You know you’re not in Claremont when…


Washington DC is not Claremont, California. The weather is colder; there are tall buildings, and you’re not constantly surrounded by 18-22 year olds. However, regardless of these differences, it is easy for a CMCer to become complacent in the District because of a delusional thinking pattern, which I like to call TNCenitus. To be more specific, those who suffer from TNCenitus harbor the belief that regardless of time or place “If anything happens, Camp Sec will pick me up in a golf cart.” Obviously, this thinking is flawed, but I must admit even I suffered from it in the beginning. That is, until the cold hard DC streets taught me some big bad lessons.

Accordingly, for this blog post I thought I would recount some of the nighttime adventures that made me jump, run, scream, and ultimately realize…”Toto, we aren’t in Claremont anymore.”

1st) You know you’re not in Claremont when you find street-locks.
Several days ago, my lovely roommate Abby discovered a smattering of disembodied dreadlocks strewn across the street. Of course we returned to take pictures! I’m not sure how a person could lose their dread locks on the street, but I like to think that a man had a Pedro moment when his hair was making his head hot, so he shaved it.



2nd) You know you’re not in Claremont when strangers throw cans of beer at you.
Once, a grown woman threw a full beer at Abby, Mackenzie, and I from her porch. She then proceeded to laugh so hard that she convinced me that it was funny, so I laughed too.

3rd) You know you’re not in Claremont when rats chase you into traffic.
Several weeks ago, Abby, Mackenzie, and I were walking when a huge rat ran across the sidewalk right in front of us. Instantly, I started screaming and in my panic I started to run into the street. Meanwhile, Abby, who feared that I would be hit by a car, also started screaming and chasing after me. Poor Mackenzie looked on in confused horror. After we had all calmed down, we realized that a strange man had witnessed the whole ordeal. He was practically rolling on the ground laughing at us.
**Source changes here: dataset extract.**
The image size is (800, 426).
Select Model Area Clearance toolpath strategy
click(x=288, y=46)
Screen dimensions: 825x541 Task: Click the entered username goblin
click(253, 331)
4th) You know you’re not in Claremont when you find a blood covered man.
Once my roommates and our friend Katie were walking at night when we found a man passed out on the street. At first we thought that he was drunk, but as we got closer we realized that he was covered in blood. Instantly, Katie took out her phone to call 911 and Mackenzie and I tried to see if the man was ok. As we got closer I noticed that the man was young and that he had cuff links in the shape of Texas. As we stood over him he started to wake up; he was totally disoriented. He managed to tell me that his name was Newman, but then he freaked out and tried to run (really all he could do was crawl) away from us. Eventually, he got picked up by an ambulance and we walked home…it was weird.